[Stored items from a collection]

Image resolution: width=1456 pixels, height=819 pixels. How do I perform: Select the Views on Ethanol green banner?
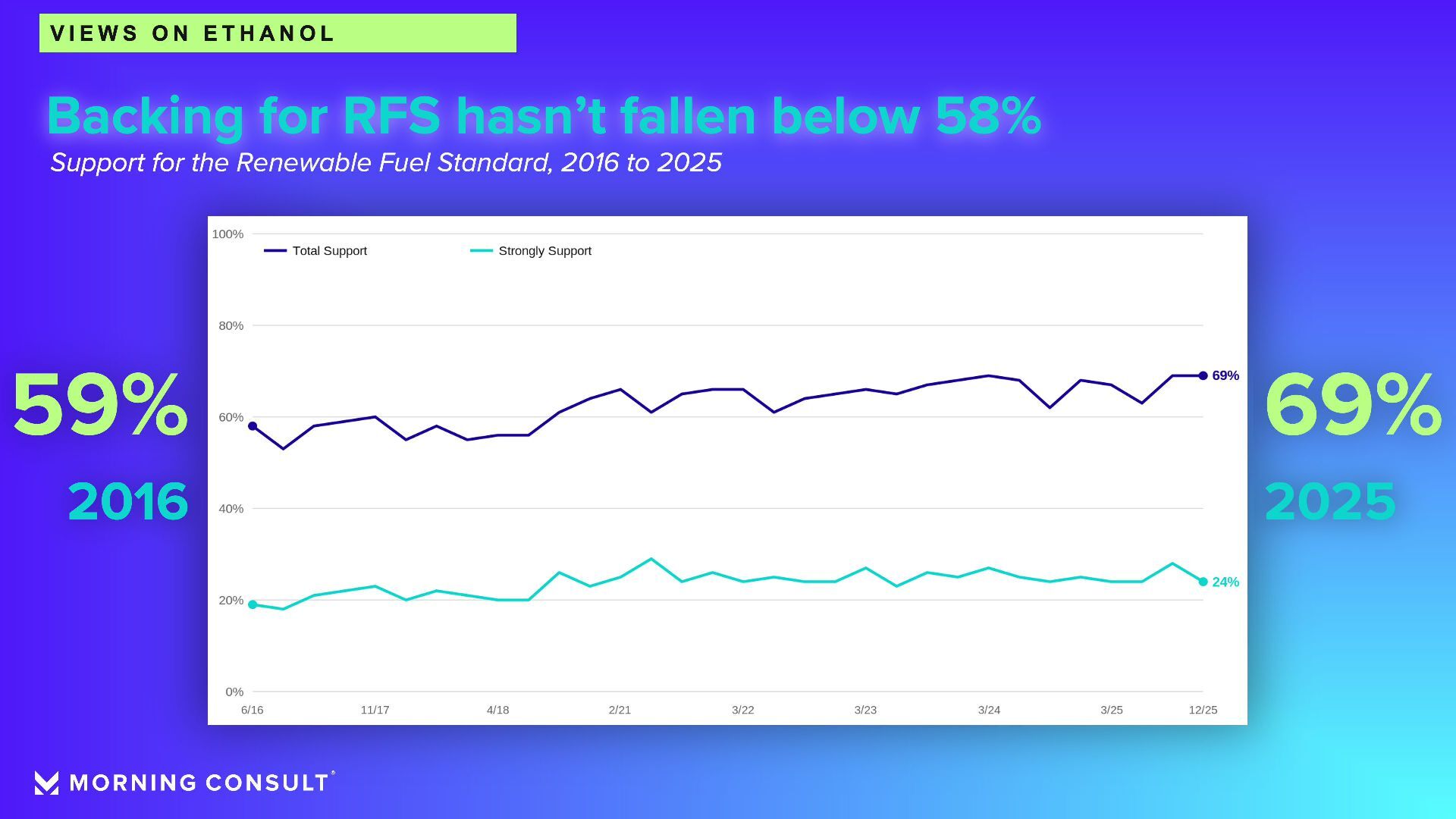click(278, 33)
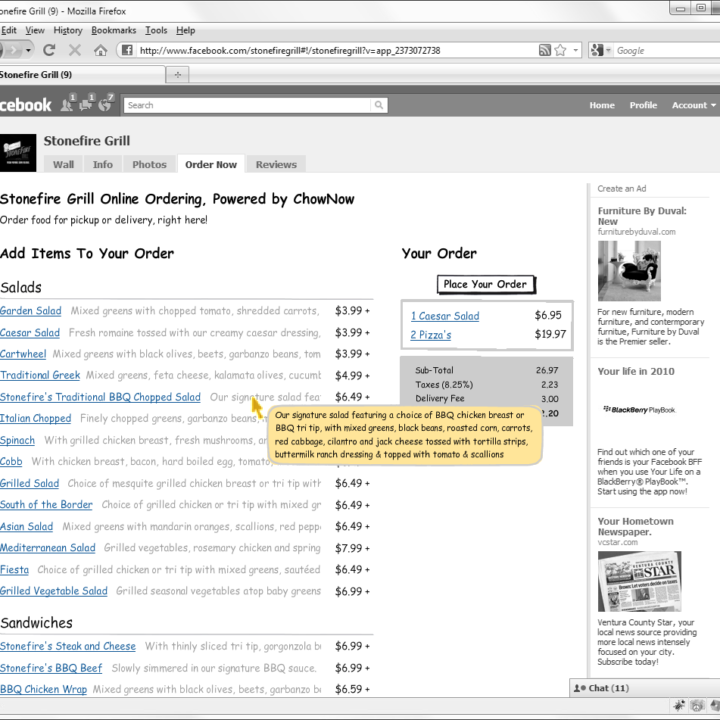
Task: Click the RSS feed icon in address bar
Action: [x=545, y=50]
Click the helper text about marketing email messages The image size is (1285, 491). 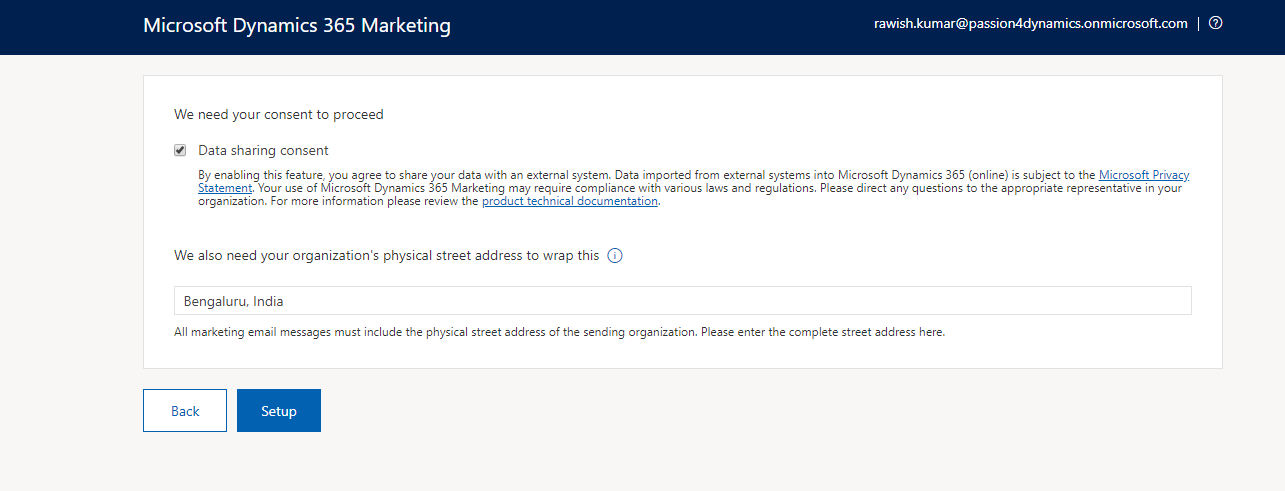[559, 332]
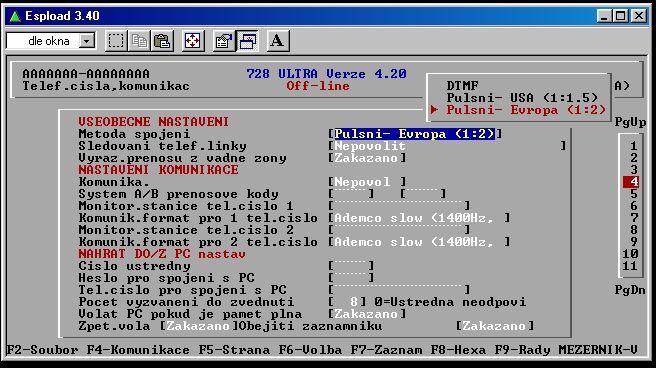Click the Paste clipboard toolbar icon
This screenshot has height=368, width=656.
point(162,41)
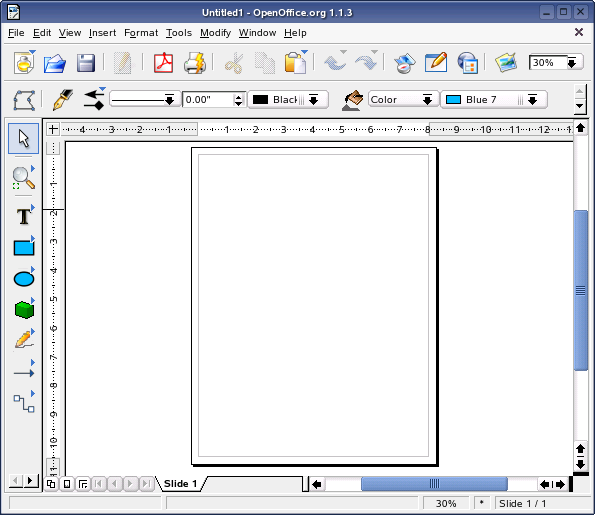The image size is (595, 515).
Task: Toggle Layer view button
Action: click(x=83, y=484)
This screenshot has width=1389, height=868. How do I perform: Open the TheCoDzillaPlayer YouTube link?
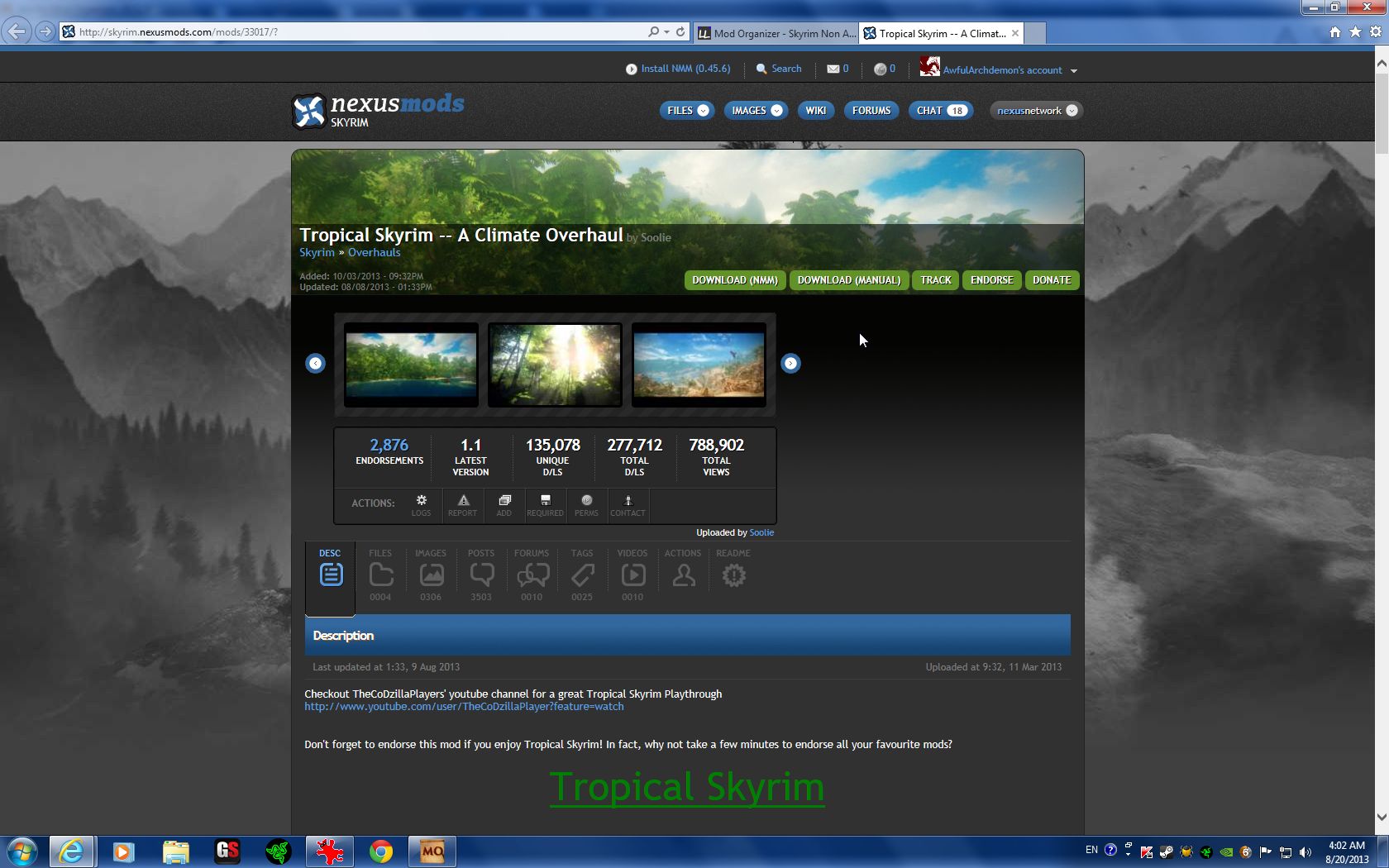coord(464,707)
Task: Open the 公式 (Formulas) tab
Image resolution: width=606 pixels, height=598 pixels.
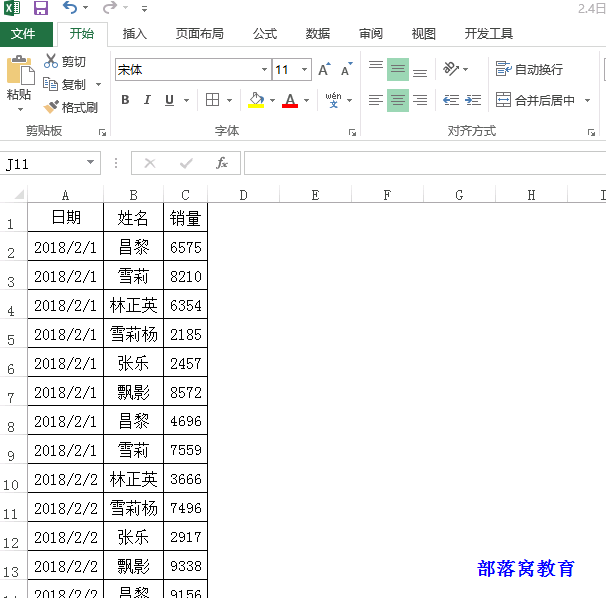Action: pyautogui.click(x=265, y=34)
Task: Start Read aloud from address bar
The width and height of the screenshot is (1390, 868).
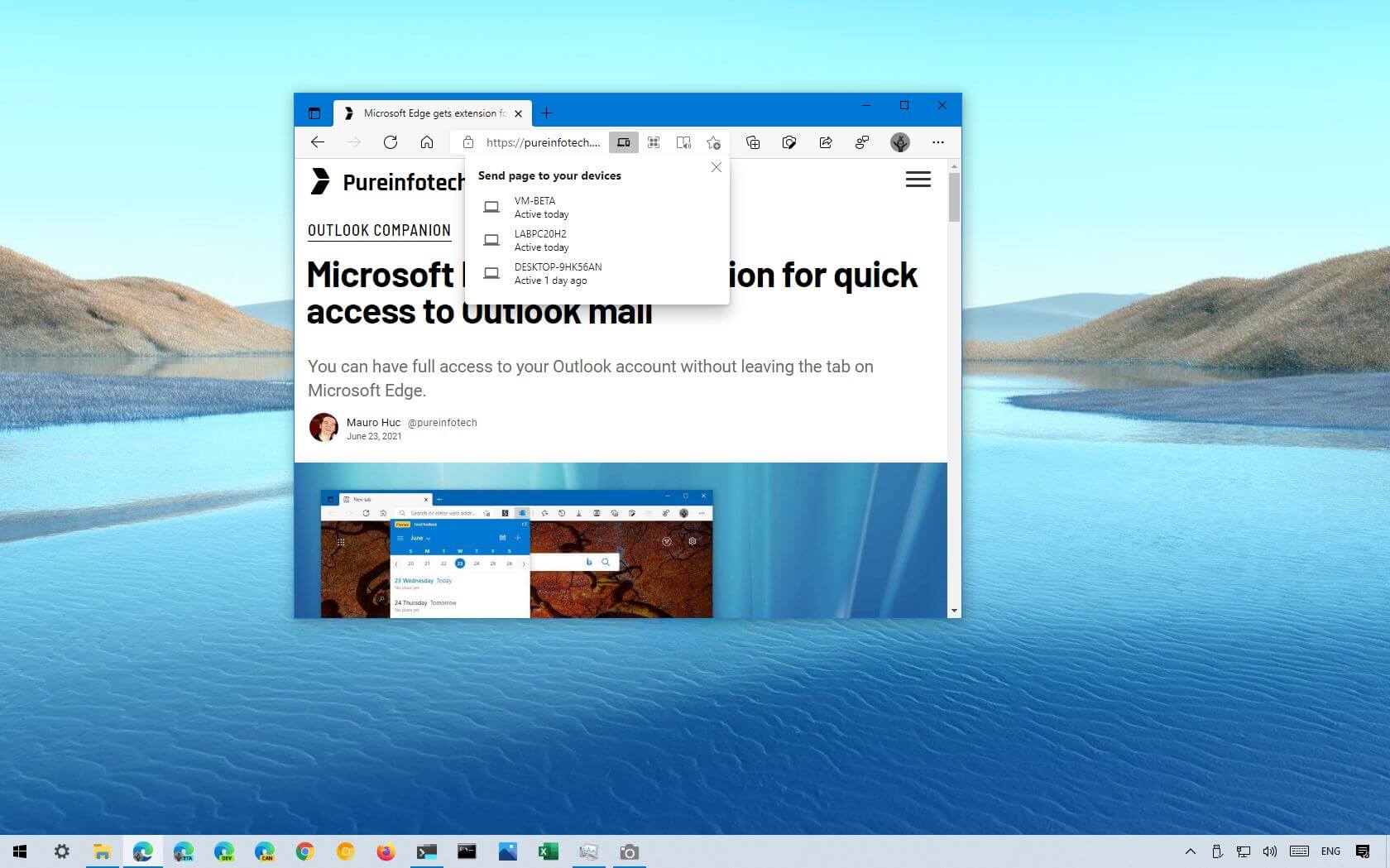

- [Written instruction]:
Edit the stretch from the line containing "Task: Start Read aloud from address bar" through the end of the lines, replacing "address bar" with "toolbar" and keeping everything else the same. Write out only those lines, without the pictures.

- [Exercise result]:
Task: Start Read aloud from toolbar
The width and height of the screenshot is (1390, 868).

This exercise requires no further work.